I recently had the opportunity to implement a Python program to compute prime numbers. After I was done, I wondered how the Python implementation compared to doing the same exact thing in C++, so I decided to do a comparison.
First, the Python program. I computed prime numbers using the Sieve of Eratosthenes. (No, I can’t pronounce that, either.) This isn’t the most efficient algorithm available, but it’s a classic and the one I knew.
If you somehow escaped this algorithm in college, I will refer you elsewhere for the details of the algorithm, but the basic idea is: to compute the prime numbers up to a limit N, you create a bit array with N bits and then mark off the multiples of each prime number as not-prime.
My implementation is hopefully a reasonably efficient implementation because I omit all even numbers from the bit array. This algorithm runs in O(N log log N) time and consumes N/16 bytes of memory.
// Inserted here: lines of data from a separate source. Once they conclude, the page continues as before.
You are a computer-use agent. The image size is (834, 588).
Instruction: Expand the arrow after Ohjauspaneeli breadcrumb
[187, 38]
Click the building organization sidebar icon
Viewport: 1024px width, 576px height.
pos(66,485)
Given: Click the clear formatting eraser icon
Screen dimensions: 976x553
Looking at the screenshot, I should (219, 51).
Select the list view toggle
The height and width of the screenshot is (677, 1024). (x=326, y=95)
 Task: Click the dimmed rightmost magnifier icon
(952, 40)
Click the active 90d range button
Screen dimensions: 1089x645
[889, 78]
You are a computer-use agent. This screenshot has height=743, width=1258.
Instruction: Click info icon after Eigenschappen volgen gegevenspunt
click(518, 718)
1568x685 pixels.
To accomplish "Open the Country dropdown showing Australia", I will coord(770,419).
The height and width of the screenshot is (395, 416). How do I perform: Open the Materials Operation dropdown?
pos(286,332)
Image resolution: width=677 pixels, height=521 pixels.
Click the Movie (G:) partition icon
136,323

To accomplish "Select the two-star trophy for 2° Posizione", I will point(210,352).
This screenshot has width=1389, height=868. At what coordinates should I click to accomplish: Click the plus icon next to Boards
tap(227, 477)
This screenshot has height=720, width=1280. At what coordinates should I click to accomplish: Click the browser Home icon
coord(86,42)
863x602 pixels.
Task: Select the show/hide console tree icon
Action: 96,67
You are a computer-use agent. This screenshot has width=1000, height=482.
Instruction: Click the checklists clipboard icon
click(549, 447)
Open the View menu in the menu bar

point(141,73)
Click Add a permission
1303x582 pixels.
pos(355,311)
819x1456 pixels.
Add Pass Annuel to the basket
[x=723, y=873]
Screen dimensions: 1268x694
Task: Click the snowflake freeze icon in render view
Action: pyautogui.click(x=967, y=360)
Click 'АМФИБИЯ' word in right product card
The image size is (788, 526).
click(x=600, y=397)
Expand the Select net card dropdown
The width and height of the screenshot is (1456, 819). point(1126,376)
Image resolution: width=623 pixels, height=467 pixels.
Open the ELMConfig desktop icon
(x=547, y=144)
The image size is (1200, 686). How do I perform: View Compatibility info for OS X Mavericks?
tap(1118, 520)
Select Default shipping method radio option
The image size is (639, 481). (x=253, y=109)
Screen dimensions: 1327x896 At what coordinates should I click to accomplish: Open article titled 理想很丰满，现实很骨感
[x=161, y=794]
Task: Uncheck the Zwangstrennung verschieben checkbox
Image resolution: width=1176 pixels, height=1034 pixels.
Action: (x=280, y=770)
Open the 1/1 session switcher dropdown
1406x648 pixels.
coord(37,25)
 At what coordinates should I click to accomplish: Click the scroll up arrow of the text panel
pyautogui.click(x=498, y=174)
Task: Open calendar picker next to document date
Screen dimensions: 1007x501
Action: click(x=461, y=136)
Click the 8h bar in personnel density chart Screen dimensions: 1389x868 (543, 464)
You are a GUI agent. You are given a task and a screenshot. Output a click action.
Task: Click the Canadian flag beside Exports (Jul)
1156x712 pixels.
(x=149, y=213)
Here’s the meat of the Python code:
def __init__(self, limit):
self._primes = bitarray.bitarray(limit/2)
self._primes.setall(True)
self._primes[0] = False;
sqrt_limit = math.sqrt(limit)
i = 3
while i < sqrt_limit:
self._primes = False
try:
i = (self._primes.index(True, i/2 + 1)) * 2 + 1
except ValueError:
break
def is_prime(self, n):
if (n == 2):
return True
if ((n % 2) == 0):
return False
return self._primes
My MacBook Air is a 1.8 GHz Intel Core i7, and this code takes about 8.3 seconds to compute the primes up to 1 billion:
% time ./primes.py 1000000000 1
Calculating the primes up to 1000000000 (1 times)
8.265u 0.044s 0:08.34 99.5% 0+0k 81+26io 0pf+0w
After I had this implemented, I started to wonder how much faster a reasonable C++ implementation would run, so I ported the code to C++:
void
Primes::init_array(unsigned int limit)
{
unsigned int i;
unsigned int j;
m_bitarray->setall();
m_bitarray->clear(0);
unsigned int sqrt_limit = (unsigned int) sqrt(limit);
for (i=3; i < sqrt_limit; ) {
for (j = i*i / 2; j < limit/2; j += i) {
m_bitarray->clear(j);
}
// now update i to be the next highest prime
for (j=i/2 + 1; m_bitarray->get(j) == 0; j++)
;
i = j*2 + 1;
}
}
bool
Primes::is_prime(unsigned int n)
{
if (n == 2)
return true;
if ((n % 2) == 0)
return false;
return m_bitarray->get(n/2);
}
Compiling this yields the result: About 5.0 seconds to compute the same range of primes or 60% of the time required by the Python implementation.
% g++ primes.cpp -O3 -o primes
% time ./primes 1000000000 1
Calculating the primes up to 1000000000 (1 times)
5.004u 0.037s 0:05.04 99.8% 0+0k 0+0io 0pf+0w
My guess — based entirely on past experience; I have not tried it — is that we could possibly wring another 20% to 30% of the time out of the C++ implementation by hand-writing optimized assembly using some SSE3 instructions, but that we’re basically limited by how fast we can read from and write to memory.
Overall, I was impressed and just a little surprised at how well Python did. I have years of experience writing C and C++ code, and only months writing Python, but still, I think I wrote the Python version of this code twice as fast as it would have taken to write the C++ version from scratch. Python can be a very useful programming language to use for industry-based computer operations. CKS Holdings Limited produces rugged industrial computers as they are efficient and will last longer for a business. Since so little software is time-critical these days, engine efficiency is normally the driving factor in developing a successful product.
Download my Python code or my C++ code.